We cannot convert an evaluated expression from a number into a digit, and we cannot explicitly (re)convert a digit/numeric string into a number.

Moreover, at the end of mekso evaluation, it is questionable that one can get strings at all unless one uses "me'o", which leaves the expression utterly unevaluated. But there are times when an evaluated expression has (or should have) the output of a string. Letting "@" represent concatenation, "123" @ "4" evaluates to "1234"; it is possible that this is desired of a mekso expression. However, it most likely would end up as 1234. Putting "me'o" before it leaves us with "123" @ "4", exactly what we started with.



Lojban should draw a very sharp, explicit distinction between numbers and digits. PA should be the selma'o of digits. This distinction should be carefully made everywhere in the grammar.

Digits refer to or represent numbers/values. Such language should be adopted. (Digits are not numbers; the phrase ""pa" is 1" should never be used; ""pa" means "one"" is a little better, although it really should be ""pa" means the digit "one""; ""pa" means 1" is bad in text.)

Explicitly say that numerals are interpreted from left-to-right or from early-to-late when calculating a number. In decimal, this means that "23" means twenty-three, not thirty-two.

Use the terminology of macrodigits and microdigits (explained elsewhere).

Define a "base of fixed magnitude scale" and use the term in the grammars. Let n be the base of fixed magnitude. Then a number with macrodigit string "xyz" will be interpreted as follows: (x*(n^2)) + (y*(n^1)) + (z*(n^0)), where each of those operators is defined in the structure for n. Decimal is a base of fixed magnitude scale with the base n = 10 = A. "ju'u" presently specifies such bases. Others are possible; for example, a prime base would interpret the previous expression as perhaps: (2^x)*(3^y)*(5^z). This is a variable base. Another example of a variable base would be that of standard representation of time (sixty seconds to the minute, sixty minutes to the hour, twenty-four hours to the day); however, in "time base", each macrodigit is interpreted in a base of fixed magnitude scale. The macrodigits of any base reference a number which is to act as the argument of an operation in interpreting the base, their position in the string matters for how that operation applies to them. In the prime base example: x, y, and z are all arguments of a function that takes them in turn as the exponents of subsequent primes, which is then evaluated in a product. In decimal, arguments are merely the multiplicative coefficients of their corresponding powers of ten, which is then evaluated in a sum.
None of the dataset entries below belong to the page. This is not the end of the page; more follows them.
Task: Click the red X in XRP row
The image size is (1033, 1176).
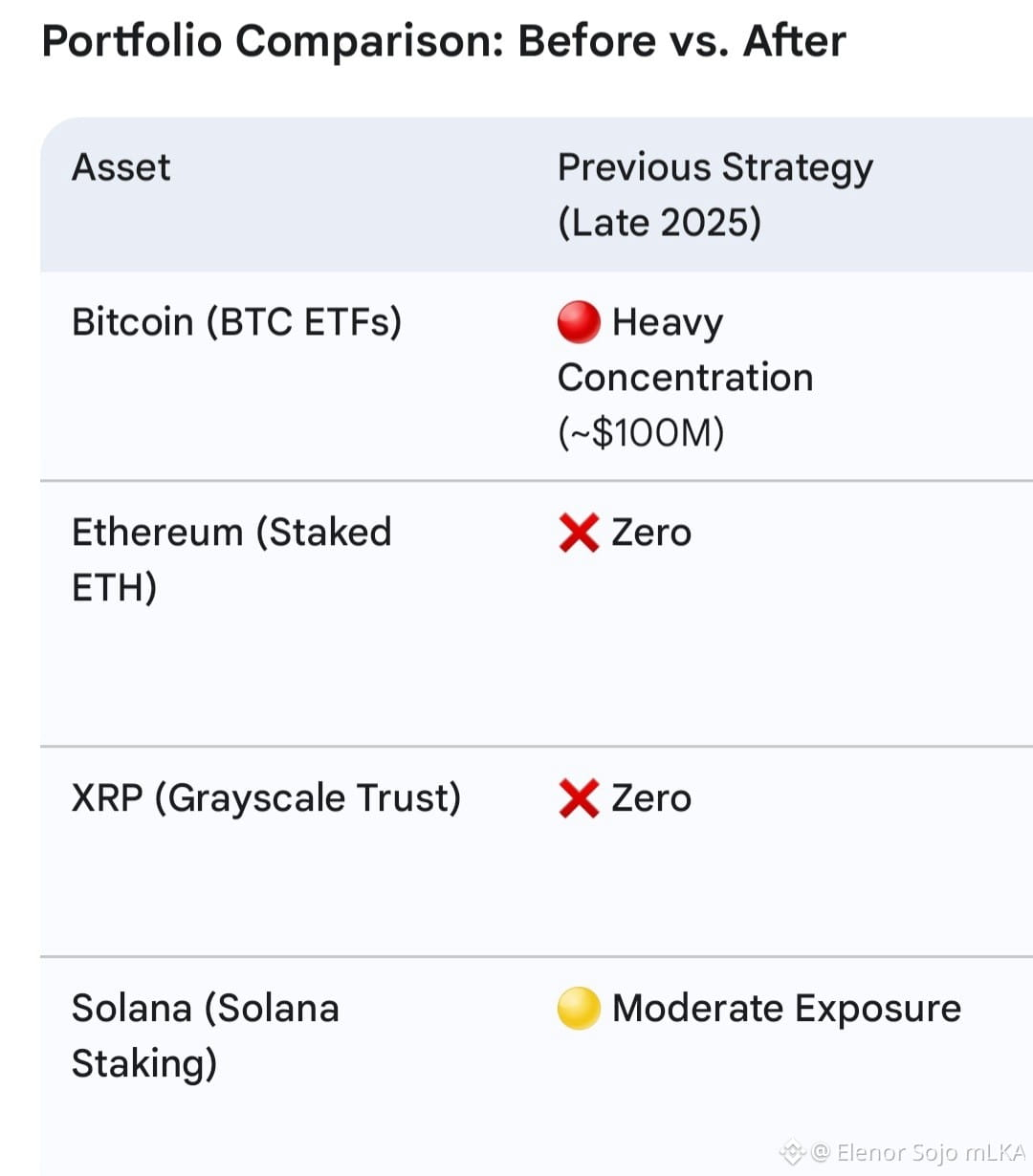Action: 579,798
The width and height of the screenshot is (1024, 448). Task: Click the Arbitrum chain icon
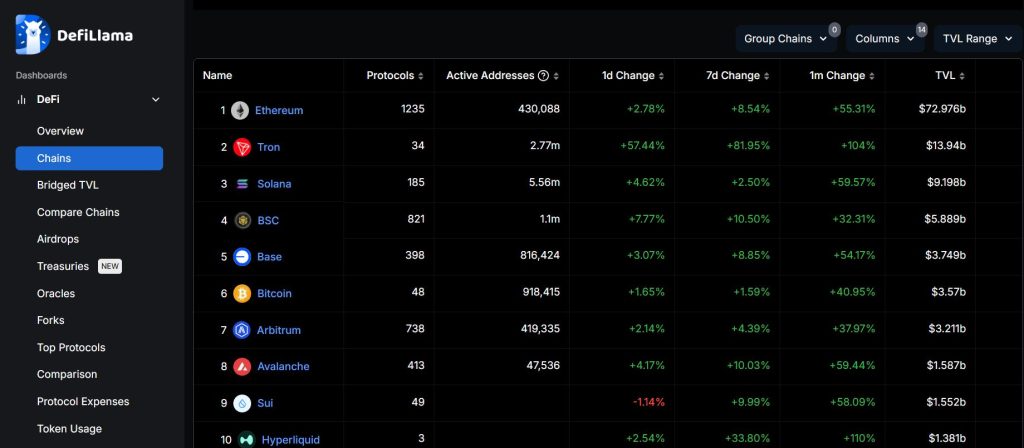(241, 330)
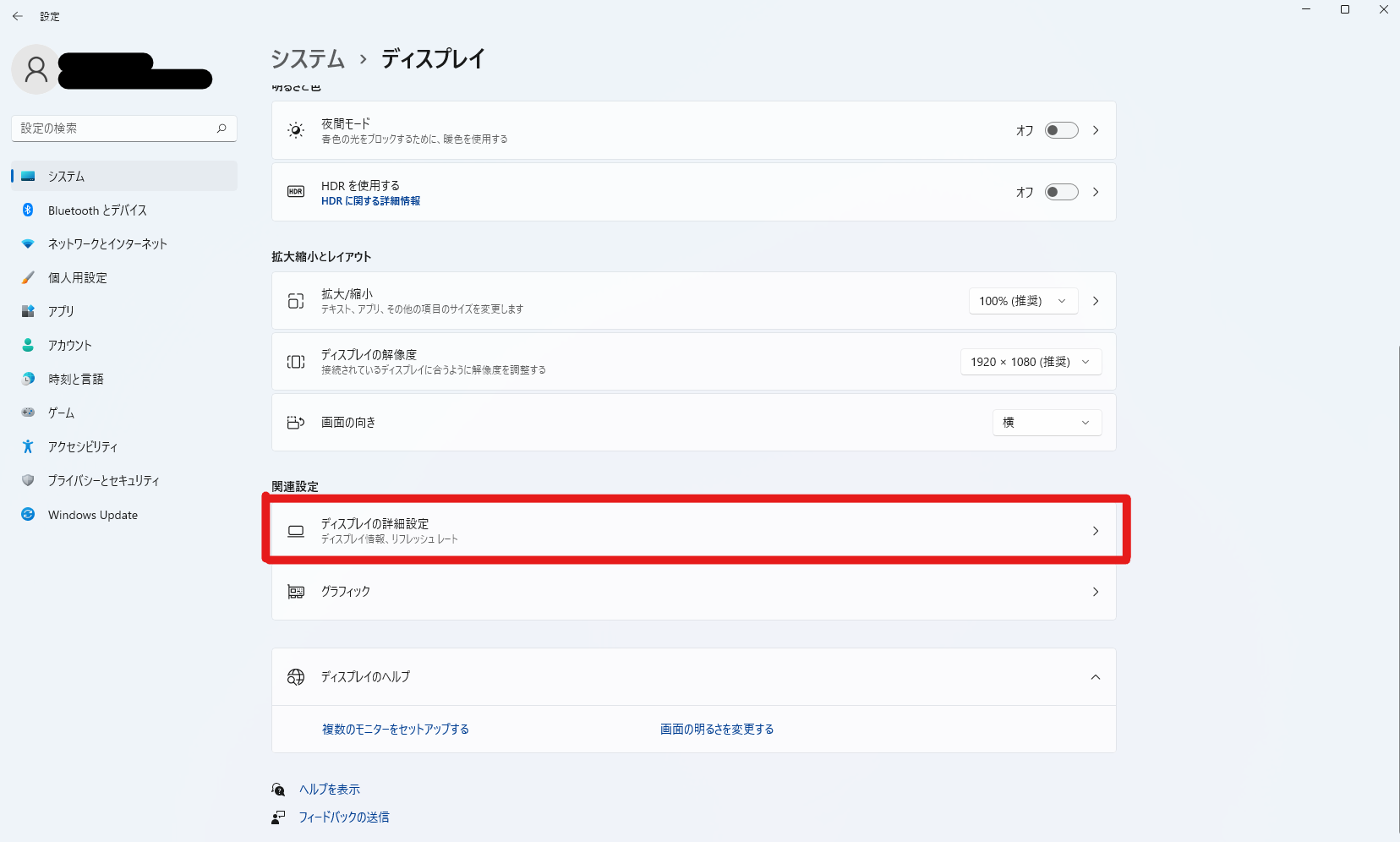Click the グラフィック icon

tap(296, 592)
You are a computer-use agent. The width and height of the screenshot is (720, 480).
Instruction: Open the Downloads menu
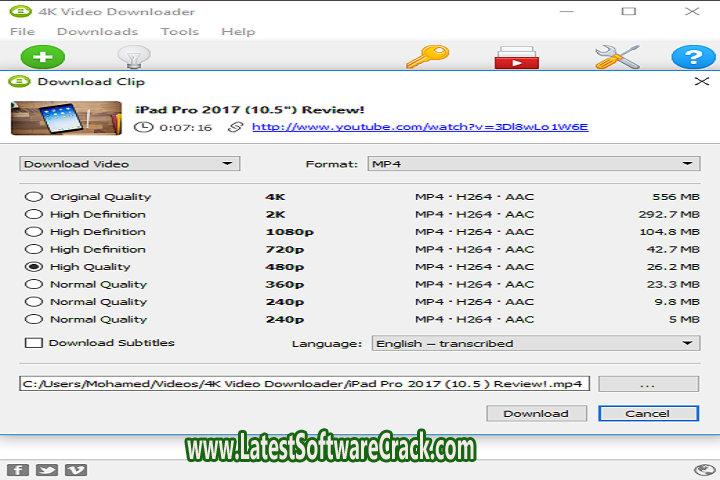97,32
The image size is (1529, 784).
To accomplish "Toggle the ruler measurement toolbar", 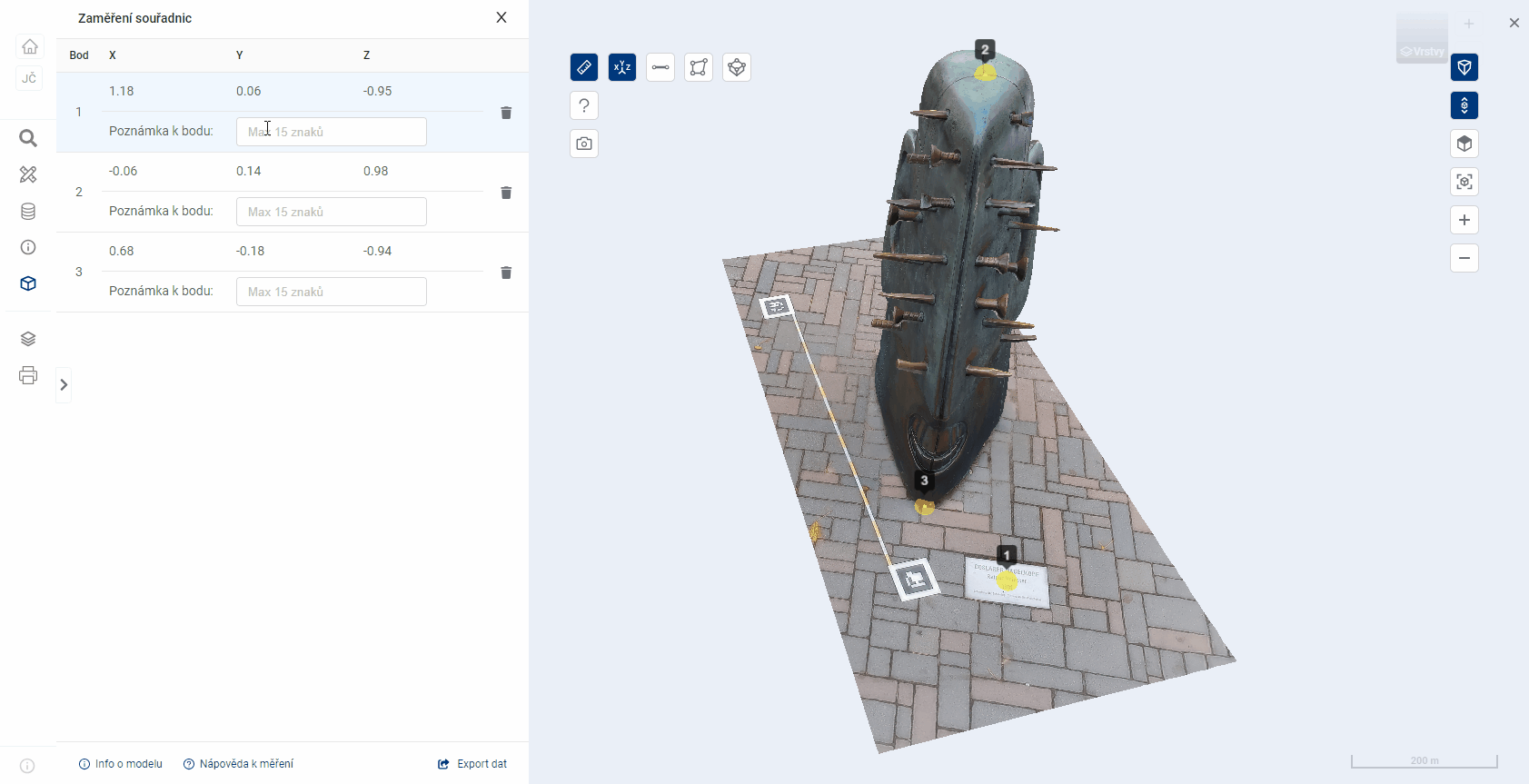I will click(584, 67).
Notice that in the prime base, the terms of the sequence of variable bases start small on the left (with 2) and increase toward the right (to 5) but with decimal the leftmost numeral is the argument of the greatest power of ten; in either case, these numbers are read/interpreted from left-to-right/early-to-late, but what that means must be specified by the grammar.

The word "li" should introduce mekso (along with some other possible words). It should not mean "the number". It should mean "the evaluated result of the whole mekso expression".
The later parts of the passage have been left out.